## TASK TO COMPLETE
Please rewrite the rows below, replacing "Search field" with "search box" and leaving everything else unchanged.

## GIVEN DATA
******

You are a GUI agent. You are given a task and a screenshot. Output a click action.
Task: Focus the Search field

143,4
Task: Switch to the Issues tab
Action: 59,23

******

## FINISHED ANSWER
You are a GUI agent. You are given a task and a screenshot. Output a click action.
Task: Focus the search box

143,4
Task: Switch to the Issues tab
Action: 59,23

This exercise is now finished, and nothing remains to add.